Recipe 1.10 Treating a Unicode String as Octets
1.10.1 Problem
You have a Unicode string but want
Perl to treat it as octets (e.g., to calculate its length or for
purposes of I/O).
1.10.2 Solution
The
use bytes pragma makes all Perl operations in its
lexical scope treat the string as a group of octets. Use it when your
code is calling Perl's character-aware functions directly:
$ff = "\x{FB00}"; # ff ligature
$chars = length($ff); # length is one character
{
use bytes; # force byte semantics
$octets = length($ff); # length is two octets
}
$chars = length($ff); # back to character semantics
Alternatively, the Encode module lets you convert
a Unicode string to a string of octets, and back again. Use it when
the character-aware code isn't in your lexical scope:
use Encode qw(encode_utf8);
sub somefunc; # defined elsewhere
$ff = "\x{FB00}"; # ff ligature
$ff_oct = encode_utf8($ff); # convert to octets
$chars = somefunc($ff); # work with character string
$octets = somefunc($ff_oct); # work with octet string
1.10.3 Discussion
As explained in this chapter's Introduction, Perl knows about two
types of string: those made of simple uninterpreted octets, and those
made of Unicode characters whose UTF-8 representation may require
more than one octet. Each individual string has a flag associated
with it, identifying the string as either UTF-8 or octets. Perl's I/O
and string operations (such as length) check this
flag and give character or octet semantics accordingly.

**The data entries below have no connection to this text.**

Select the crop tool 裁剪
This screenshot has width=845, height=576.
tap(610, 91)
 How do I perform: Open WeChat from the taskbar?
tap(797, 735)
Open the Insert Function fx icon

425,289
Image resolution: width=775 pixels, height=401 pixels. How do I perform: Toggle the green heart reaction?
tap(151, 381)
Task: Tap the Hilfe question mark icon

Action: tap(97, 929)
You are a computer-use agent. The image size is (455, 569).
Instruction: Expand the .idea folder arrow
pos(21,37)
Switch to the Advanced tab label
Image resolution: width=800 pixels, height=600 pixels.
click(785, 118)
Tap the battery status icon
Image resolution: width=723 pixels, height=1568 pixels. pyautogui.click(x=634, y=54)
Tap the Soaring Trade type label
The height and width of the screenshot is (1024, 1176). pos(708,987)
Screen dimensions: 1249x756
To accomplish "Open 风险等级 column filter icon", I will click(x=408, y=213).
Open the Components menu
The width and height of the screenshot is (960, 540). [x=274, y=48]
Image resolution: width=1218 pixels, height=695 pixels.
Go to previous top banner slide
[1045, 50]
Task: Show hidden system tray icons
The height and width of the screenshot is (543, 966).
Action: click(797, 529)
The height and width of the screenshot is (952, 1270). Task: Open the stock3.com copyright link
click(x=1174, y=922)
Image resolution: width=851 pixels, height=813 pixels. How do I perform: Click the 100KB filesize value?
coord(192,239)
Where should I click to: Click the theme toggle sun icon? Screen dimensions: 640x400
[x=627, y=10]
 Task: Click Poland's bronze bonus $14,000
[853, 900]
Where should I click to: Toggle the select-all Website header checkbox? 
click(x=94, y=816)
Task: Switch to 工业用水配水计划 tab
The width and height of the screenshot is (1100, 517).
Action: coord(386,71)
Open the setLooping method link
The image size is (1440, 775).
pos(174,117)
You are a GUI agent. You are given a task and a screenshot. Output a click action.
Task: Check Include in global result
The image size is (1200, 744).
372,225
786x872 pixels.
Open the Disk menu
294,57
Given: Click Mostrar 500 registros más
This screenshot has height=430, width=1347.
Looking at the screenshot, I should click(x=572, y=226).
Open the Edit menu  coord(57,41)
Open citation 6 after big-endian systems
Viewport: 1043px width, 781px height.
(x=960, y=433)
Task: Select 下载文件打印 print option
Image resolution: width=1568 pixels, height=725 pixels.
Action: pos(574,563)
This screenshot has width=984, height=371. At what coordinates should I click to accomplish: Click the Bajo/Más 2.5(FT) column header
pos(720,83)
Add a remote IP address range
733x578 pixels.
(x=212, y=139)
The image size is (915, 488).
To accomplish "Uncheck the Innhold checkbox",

Sometimes you need to work with bytes and not characters. For
example, many protocols have a Content-Length
header that specifies the size of the body of a message in octets.
You can't simply use Perl's length function to
calculate the size, because if the string you're calling
length on is marked as UTF-8, you'll get the size
in characters.
The use bytes pragma makes all Perl functions in
its lexical scope use octet semantics for strings instead of
character semantics. Under this pragma, length
always returns the number of octets, and read
always reports the number of octets read. However, because the
use bytes pragma is lexically
scoped, you can't use it to change the behavior of code in another
scope (e.g., someone else's function).
For this you need to create an octet-encoded copy of the UTF-8
string. In memory, of course, the same byte sequence is used for both
strings. The difference is that the copy of your UTF-8 string has the
UTF-8 flag cleared. Functions acting on the octet copy will give
octet semantics, regardless of the scope they're in.
There is also a no bytes pragma, which forces
character semantics, and a decode_utf8 function,
which turns octet-encoded strings into UTF-8 encoded strings.
However, these functions are less useful because not all octet
strings are valid UTF-8 strings, whereas all UTF-8 strings are valid
octet strings.
1.10.4 See Also
The documentation for the bytes pragma; the
documentation for the standard Encode module
|